One thing that was pointed out to me by the Tor.com DS9R reread was that both the series' first book Avatar and its last book Original Sin involved Rebecca's importance to the Bajoran religion. I'm sure it wasn't intentional, and I don't really like what DRG3 did with it anyway, but it's kinda nice that the Avatar storyline lasts literally the entire length of the DS9R line in that sense.

.
 
My example was wondering why they couldn't have named Riker and Troi's daughter as Natasha instead of Kestra. It would have still been an homage to a deceased character, it would have passed unremarked by those who didn't know it came from the books, but it would have just been a nice nod to the books while not really making any difference to anything in the long run. They didn't have to do it, obviously - it just would have been nice.

Wouldn't have worked, though, because Tasha was born around the same time as the late Thad Riker, give or take. Kestra came along much later.
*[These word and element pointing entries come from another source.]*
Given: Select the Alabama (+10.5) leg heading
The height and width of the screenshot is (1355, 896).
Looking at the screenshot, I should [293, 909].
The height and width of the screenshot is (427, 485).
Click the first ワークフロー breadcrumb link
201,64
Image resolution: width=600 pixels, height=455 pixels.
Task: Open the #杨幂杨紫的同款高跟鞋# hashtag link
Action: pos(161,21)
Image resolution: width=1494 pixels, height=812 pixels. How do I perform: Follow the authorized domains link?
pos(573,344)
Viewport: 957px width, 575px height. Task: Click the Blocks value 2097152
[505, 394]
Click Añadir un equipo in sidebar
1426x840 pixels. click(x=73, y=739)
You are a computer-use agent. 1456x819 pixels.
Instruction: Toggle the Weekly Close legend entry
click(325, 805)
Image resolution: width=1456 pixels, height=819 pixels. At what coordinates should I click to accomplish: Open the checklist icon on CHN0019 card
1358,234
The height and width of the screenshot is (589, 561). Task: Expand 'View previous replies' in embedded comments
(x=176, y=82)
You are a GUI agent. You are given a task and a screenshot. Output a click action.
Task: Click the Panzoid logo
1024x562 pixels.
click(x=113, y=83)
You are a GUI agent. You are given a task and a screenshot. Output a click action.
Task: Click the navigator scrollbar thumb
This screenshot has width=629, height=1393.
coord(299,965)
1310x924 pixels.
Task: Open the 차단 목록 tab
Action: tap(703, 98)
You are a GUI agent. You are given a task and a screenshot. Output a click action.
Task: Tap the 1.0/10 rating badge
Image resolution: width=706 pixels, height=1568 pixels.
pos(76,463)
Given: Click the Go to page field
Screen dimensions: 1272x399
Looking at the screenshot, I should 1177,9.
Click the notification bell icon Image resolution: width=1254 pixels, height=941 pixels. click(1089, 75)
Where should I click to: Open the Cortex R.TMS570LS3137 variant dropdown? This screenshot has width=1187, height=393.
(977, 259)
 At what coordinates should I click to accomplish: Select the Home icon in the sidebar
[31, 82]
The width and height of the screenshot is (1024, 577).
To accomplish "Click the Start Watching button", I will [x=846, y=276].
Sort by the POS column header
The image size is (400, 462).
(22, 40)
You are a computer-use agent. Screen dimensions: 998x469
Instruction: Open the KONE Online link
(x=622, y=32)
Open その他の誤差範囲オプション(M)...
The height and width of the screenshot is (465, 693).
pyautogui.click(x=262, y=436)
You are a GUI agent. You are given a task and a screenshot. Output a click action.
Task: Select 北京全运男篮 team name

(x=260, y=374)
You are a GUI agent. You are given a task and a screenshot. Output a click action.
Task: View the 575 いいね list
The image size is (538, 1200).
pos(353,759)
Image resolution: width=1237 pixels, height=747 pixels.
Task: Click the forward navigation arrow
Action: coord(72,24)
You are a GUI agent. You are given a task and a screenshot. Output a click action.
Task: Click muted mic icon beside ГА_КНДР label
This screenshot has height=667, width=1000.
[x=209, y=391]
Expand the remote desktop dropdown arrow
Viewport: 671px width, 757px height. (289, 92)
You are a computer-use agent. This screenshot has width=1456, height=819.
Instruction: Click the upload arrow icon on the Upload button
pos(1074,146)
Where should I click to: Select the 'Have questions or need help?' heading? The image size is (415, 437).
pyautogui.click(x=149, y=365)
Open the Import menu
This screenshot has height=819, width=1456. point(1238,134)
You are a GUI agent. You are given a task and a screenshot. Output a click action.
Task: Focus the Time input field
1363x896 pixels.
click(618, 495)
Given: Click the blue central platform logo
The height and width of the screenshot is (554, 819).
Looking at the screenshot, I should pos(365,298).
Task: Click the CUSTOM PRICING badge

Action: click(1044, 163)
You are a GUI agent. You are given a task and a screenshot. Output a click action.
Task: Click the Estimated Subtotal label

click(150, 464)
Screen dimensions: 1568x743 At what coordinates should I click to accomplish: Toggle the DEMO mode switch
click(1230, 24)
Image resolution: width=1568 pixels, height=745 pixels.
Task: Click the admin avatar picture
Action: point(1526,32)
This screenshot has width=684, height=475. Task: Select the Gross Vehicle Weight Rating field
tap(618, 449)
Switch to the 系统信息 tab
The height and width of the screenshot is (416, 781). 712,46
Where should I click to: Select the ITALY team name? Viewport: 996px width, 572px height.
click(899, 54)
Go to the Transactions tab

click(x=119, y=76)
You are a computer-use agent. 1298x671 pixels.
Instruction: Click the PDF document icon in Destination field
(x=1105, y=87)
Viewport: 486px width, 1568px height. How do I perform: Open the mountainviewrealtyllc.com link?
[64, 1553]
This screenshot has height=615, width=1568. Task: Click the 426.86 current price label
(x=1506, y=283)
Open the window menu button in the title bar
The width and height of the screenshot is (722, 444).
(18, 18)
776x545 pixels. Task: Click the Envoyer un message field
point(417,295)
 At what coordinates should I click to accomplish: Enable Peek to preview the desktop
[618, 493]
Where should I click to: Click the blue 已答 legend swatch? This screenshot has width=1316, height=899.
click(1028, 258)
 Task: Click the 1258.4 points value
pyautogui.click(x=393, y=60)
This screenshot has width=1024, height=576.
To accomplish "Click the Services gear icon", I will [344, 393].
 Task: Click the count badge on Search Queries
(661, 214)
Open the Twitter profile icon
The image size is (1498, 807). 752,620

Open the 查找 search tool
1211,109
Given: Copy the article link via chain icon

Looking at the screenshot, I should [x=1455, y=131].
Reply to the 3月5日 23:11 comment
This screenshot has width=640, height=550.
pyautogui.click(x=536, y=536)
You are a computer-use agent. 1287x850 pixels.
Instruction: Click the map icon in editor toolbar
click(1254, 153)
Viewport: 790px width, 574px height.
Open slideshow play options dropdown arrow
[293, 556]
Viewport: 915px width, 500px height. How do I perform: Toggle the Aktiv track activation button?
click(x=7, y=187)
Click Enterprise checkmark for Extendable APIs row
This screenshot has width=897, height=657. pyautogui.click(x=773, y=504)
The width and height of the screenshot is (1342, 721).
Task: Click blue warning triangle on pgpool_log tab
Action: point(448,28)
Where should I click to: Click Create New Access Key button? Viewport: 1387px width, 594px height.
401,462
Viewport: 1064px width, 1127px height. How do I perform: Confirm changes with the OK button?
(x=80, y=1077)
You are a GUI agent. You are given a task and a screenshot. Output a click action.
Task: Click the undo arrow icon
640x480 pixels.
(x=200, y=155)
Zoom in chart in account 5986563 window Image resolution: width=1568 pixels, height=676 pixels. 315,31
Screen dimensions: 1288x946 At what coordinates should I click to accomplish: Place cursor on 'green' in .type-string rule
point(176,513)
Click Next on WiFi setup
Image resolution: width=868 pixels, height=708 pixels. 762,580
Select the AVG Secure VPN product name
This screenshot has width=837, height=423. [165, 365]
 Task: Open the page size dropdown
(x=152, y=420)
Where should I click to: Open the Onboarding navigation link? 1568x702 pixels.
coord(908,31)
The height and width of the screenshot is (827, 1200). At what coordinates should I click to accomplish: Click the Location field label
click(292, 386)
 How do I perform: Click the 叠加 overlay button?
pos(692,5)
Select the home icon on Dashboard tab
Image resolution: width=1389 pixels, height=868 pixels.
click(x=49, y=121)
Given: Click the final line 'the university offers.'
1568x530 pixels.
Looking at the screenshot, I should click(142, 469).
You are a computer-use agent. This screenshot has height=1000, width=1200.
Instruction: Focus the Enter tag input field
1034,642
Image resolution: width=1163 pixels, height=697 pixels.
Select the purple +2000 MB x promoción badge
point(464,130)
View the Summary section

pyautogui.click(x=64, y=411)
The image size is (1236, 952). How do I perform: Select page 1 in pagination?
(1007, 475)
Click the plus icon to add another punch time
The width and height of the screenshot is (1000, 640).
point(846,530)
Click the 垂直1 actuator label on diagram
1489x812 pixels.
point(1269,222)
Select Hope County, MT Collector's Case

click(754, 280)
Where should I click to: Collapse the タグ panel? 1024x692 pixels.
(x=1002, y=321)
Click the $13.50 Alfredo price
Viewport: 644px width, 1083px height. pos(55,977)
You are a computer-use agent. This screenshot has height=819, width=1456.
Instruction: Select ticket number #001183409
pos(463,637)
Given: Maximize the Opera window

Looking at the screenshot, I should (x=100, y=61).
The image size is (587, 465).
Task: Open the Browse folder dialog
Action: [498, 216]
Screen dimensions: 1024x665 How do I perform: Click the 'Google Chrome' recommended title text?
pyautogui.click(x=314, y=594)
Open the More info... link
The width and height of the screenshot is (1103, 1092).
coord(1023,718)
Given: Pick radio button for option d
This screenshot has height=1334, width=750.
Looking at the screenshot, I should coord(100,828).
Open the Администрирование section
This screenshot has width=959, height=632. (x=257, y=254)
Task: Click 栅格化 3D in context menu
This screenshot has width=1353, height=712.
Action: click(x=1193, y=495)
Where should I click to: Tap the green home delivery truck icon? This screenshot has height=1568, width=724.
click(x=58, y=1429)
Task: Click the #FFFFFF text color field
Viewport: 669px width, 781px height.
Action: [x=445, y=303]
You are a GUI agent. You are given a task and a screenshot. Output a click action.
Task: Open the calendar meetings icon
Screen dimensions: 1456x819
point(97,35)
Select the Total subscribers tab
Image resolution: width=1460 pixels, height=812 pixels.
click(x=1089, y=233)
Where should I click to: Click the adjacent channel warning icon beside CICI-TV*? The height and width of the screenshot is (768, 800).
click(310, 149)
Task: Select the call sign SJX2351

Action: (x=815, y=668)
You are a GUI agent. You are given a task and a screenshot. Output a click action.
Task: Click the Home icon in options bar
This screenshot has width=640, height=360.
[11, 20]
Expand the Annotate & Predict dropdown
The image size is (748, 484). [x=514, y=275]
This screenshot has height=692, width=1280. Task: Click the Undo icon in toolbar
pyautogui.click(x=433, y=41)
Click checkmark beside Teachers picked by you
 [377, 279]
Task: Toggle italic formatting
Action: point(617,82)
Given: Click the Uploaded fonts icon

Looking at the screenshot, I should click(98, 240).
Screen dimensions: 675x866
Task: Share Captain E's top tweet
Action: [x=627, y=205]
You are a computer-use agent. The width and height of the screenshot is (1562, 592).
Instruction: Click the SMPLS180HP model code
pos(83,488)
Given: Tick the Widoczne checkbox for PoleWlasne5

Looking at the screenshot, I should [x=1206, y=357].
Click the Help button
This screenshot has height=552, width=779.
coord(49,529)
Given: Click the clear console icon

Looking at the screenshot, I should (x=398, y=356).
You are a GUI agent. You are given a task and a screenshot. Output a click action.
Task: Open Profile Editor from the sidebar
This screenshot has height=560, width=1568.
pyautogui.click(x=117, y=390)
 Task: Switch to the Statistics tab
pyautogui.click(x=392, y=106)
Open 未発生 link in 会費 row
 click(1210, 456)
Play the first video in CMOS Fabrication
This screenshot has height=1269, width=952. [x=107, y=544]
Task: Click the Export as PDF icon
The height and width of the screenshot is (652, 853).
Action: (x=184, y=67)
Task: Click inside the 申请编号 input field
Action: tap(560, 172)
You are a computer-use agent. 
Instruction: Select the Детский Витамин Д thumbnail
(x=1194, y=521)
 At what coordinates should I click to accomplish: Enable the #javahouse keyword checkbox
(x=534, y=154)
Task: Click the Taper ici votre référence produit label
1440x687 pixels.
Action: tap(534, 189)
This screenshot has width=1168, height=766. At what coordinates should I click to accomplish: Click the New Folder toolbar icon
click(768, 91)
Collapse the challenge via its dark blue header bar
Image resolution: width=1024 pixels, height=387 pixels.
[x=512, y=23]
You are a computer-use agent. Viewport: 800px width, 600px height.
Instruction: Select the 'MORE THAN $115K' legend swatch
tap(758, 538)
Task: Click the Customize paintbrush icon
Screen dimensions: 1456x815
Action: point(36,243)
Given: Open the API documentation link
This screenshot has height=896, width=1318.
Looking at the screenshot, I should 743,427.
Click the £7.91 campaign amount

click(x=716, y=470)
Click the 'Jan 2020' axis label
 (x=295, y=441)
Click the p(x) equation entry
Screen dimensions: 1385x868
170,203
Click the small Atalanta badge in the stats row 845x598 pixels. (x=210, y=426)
Also, I concede the criticism someone made of my choice some years back, that Will and Deanna weren't really close enough to Tasha Yar that they were likely to name their firstborn child after her. I chose the name as a tribute to my cat Natasha who had recently passed away at the time, which I freely admit was self-indulgent. So I wouldn't have expected them to follow my lead.

But hey, Discovery has used both "contact specialist" and "cosmozoan," so that's two of my coinages that have made it into canon. I'm happy with that. (Well, I didn't actually coin "cosmozoan," but I introduced it into Trek usage.)